During this time of social unrest and global pandemic, diversity training is in high demand from HR and business leaders, who are eager to improve diversity and inclusion and address racism in the workplace.
While many employees and managers are maintaining physical distancing, diversity training that focuses on changing behavior and improving workplace culture can help shorten the gap between supportive words and meaningful actions to address racial identity, racism, inclusion, unconscious bias, microaggressions and other topics.
There are no quick fixes, of course, and training is only one element of what should be a holistic, year-round strategy that is woven throughout the organization.
Training and ongoing practice
In an article in the Harvard Business Review titled “Moving Beyond Diversity Toward Racial Equity,” Ben Hecht, President & CEO of Living Cities, a collaborative of 18 of the world’s leading foundations and financial institutions, writes that his organization “had to commit time and resources to staff members’ individual learning. Understanding history, interrogating personal biases, building empathy and respect for others, getting comfortable with vulnerability — these skills require training and ongoing practice.”

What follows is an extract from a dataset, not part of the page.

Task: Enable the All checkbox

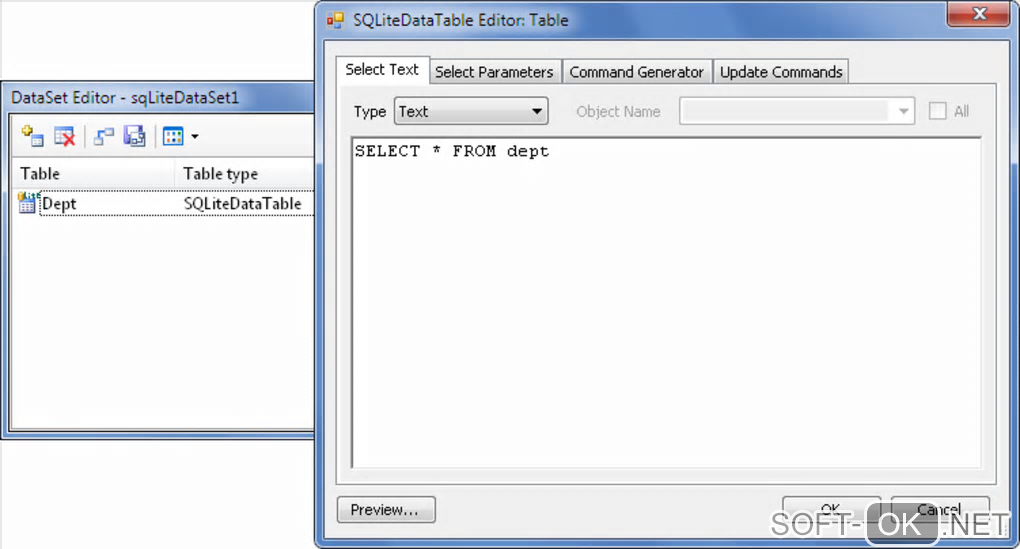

If training is to play a pivotal role, it must move beyond the check-the-box model and align with an organization’s values and priorities and workforce. All employees can benefit from training — executives, frontline managers and others at every function and level in the organization. And, cliché aside, setting the right tone at the top does matter. Advancing diversity and inclusion efforts needs leadership’s commitment to provide sufficient resources and hold people accountable.
As part of an organization’s collective efforts, diversity training is an important step in:
- Raising awareness of racial identity and the different forms of racism. Starting with the onboarding process, regular training and education can help employees learn about these complicated topics and participate in positive conversations and actions.
- Recognizing unconscious bias and microaggressions. Training can help employees understand what unconscious bias is, how it can lead to discriminatory behavior and the connection to microaggressions — those everyday slights and insults, often unintentional, that communicate hostile, derogatory or negative messages to members of marginalized groups.
- Developing empathy and sensitivity. Steve Pemberton, Workhuman’s chief human resources officer, provides a heartfelt perspective in a post titled “Answering the Question, What Can I Do?” If you want to connect, he says, “remember a time when you were unseen, unheard, overlooked, bullied, marginalized, or simply had to live with your guard up. Now imagine living like that every single day of your life, worrying for yourself and your children.”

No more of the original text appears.